提供テキスト:
再生医療等製品の品質保証についての雑感【第41回】

細胞加工製品の品質管理 (1) ~ 原料組織の輸送による劣化

はじめに
 先回より引き続き、以前に発表した論文を紹介させていただきます。今回も、前回ご紹介したBIJ社(株式会社日本バイオセラピー研究所)での自己由来活性化免疫細胞製造についてです。原料組織(末梢血)が、1日程度の輸送の有無により、最終加工物にどの程度の影響(違い)が生じているかについて、回顧的に検証を行いましたので、その内容について概説します。論文は、2019年にRegenerative Therapy誌で掲載されました。

理解度チェック:
**1)** 提供テキストのうち、「再生医療等製品の品質保証についての雑感【第41回】」から始まって「rapy誌で掲載されました。」まで続く部分を、一字一句違えずに書き写してください。
**2)** 提供テキストにある見出しの行を、本文の段落を除いてすべて挙げてください。
**3)** 提供テキストでは、なぜ今回の内容を概説するとしていますか。一文から三文で説明してください。
この後に続くレコードは、提供テキストとは別の資料です。

データ抜粋:
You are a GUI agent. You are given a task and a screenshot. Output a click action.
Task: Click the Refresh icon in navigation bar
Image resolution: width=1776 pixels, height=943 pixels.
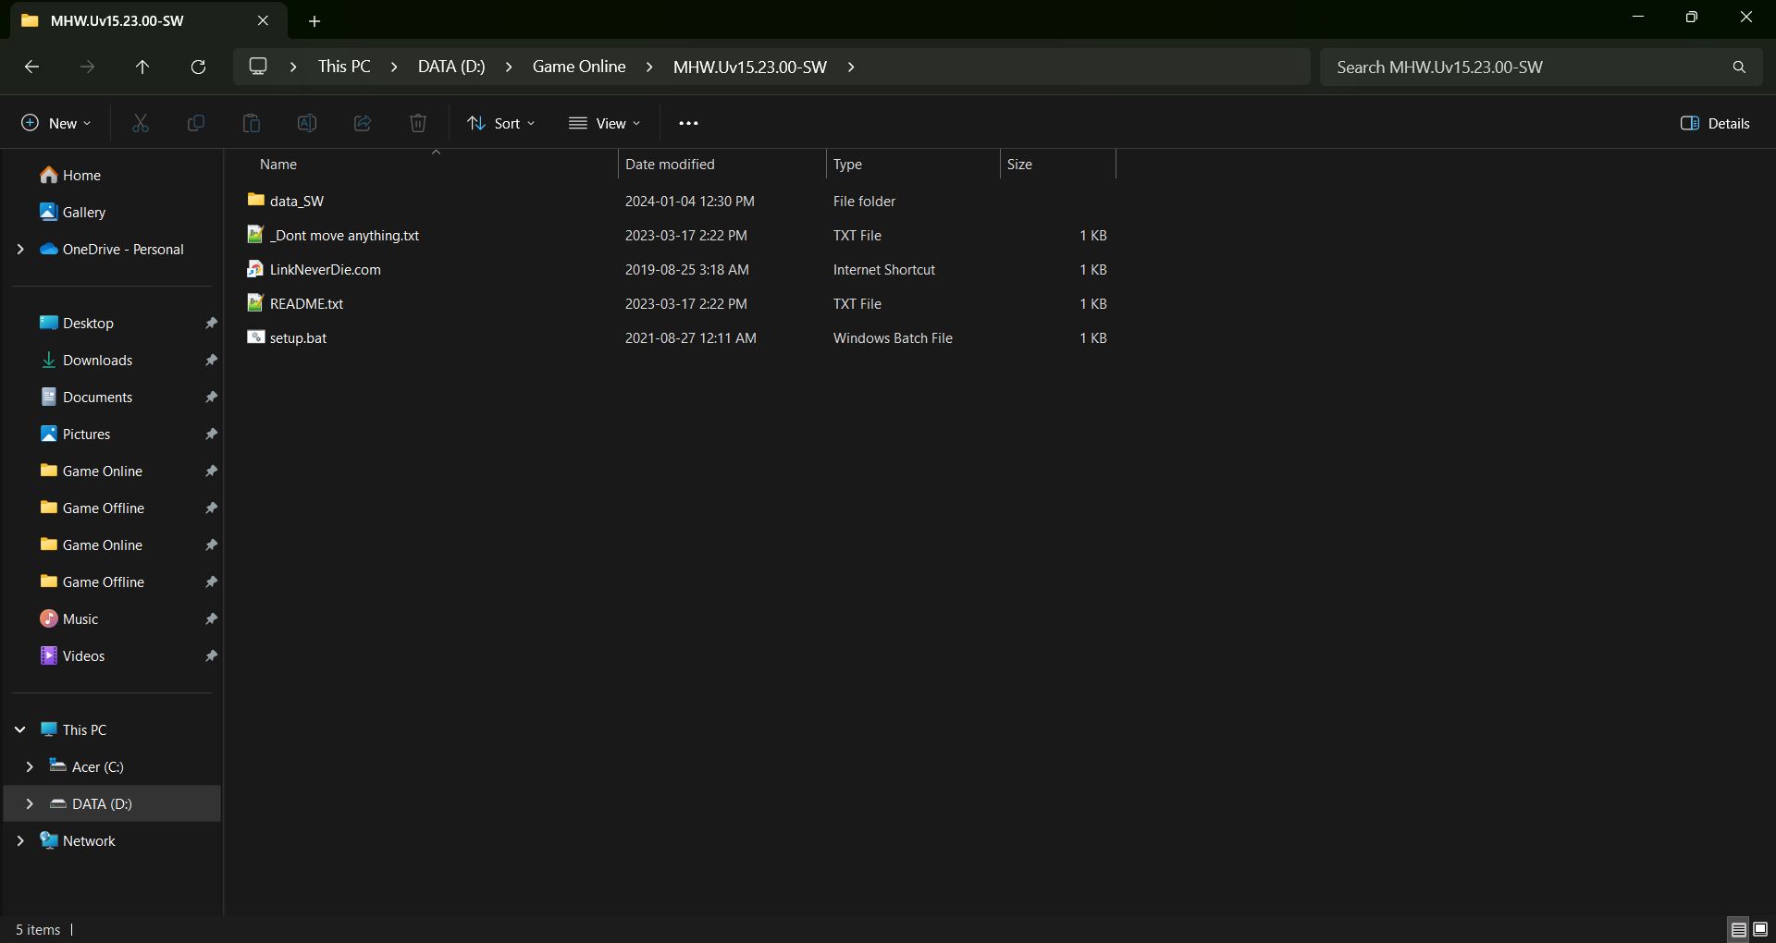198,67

--

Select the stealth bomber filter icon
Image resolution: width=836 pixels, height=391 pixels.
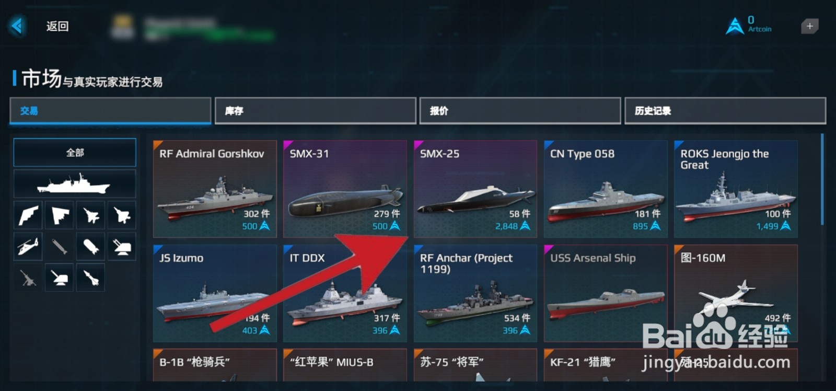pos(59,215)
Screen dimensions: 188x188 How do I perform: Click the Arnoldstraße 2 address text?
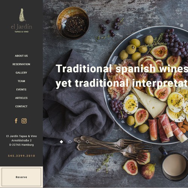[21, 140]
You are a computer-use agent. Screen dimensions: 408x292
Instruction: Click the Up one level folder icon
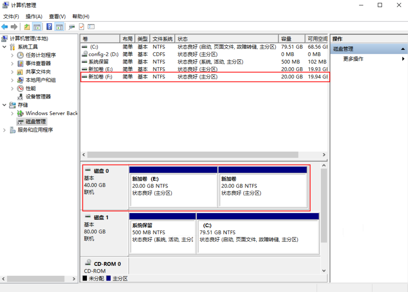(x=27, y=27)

* * *

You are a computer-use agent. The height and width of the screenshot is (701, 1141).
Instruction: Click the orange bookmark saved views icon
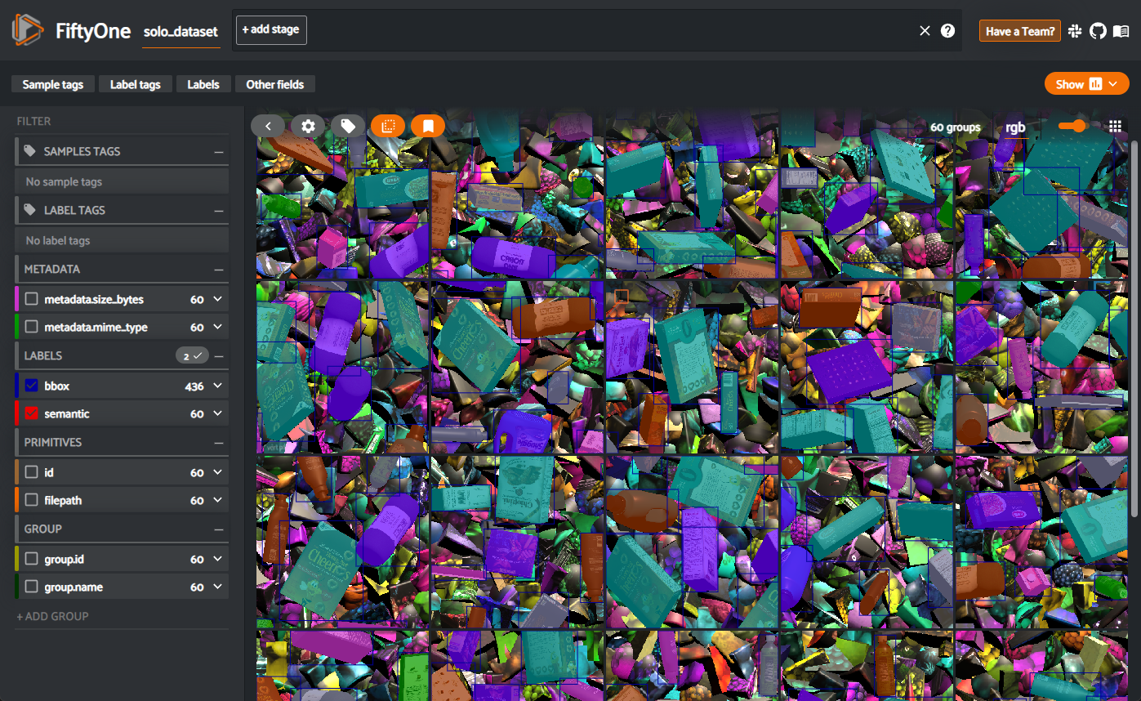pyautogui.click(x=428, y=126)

解答一覧:
**1)**
再生医療等製品の品質保証についての雑感【第41回】

細胞加工製品の品質管理 (1) ~ 原料組織の輸送による劣化

はじめに
 先回より引き続き、以前に発表した論文を紹介させていただきます。今回も、前回ご紹介したBIJ社(株式会社日本バイオセラピー研究所)での自己由来活性化免疫細胞製造についてです。原料組織(末梢血)が、1日程度の輸送の有無により、最終加工物にどの程度の影響(違い)が生じているかについて、回顧的に検証を行いましたので、その内容について概説します。論文は、2019年にRegenerative Therapy誌で掲載されました。

**2)**
・再生医療等製品の品質保証についての雑感【第41回】
・細胞加工製品の品質管理 (1) ~ 原料組織の輸送による劣化
・はじめに

**3)** 原料組織(末梢血)を1日程度輸送したかどうかによって、最終加工物にどの程度の影響(違い)が生じているかを回顧的に検証したためです。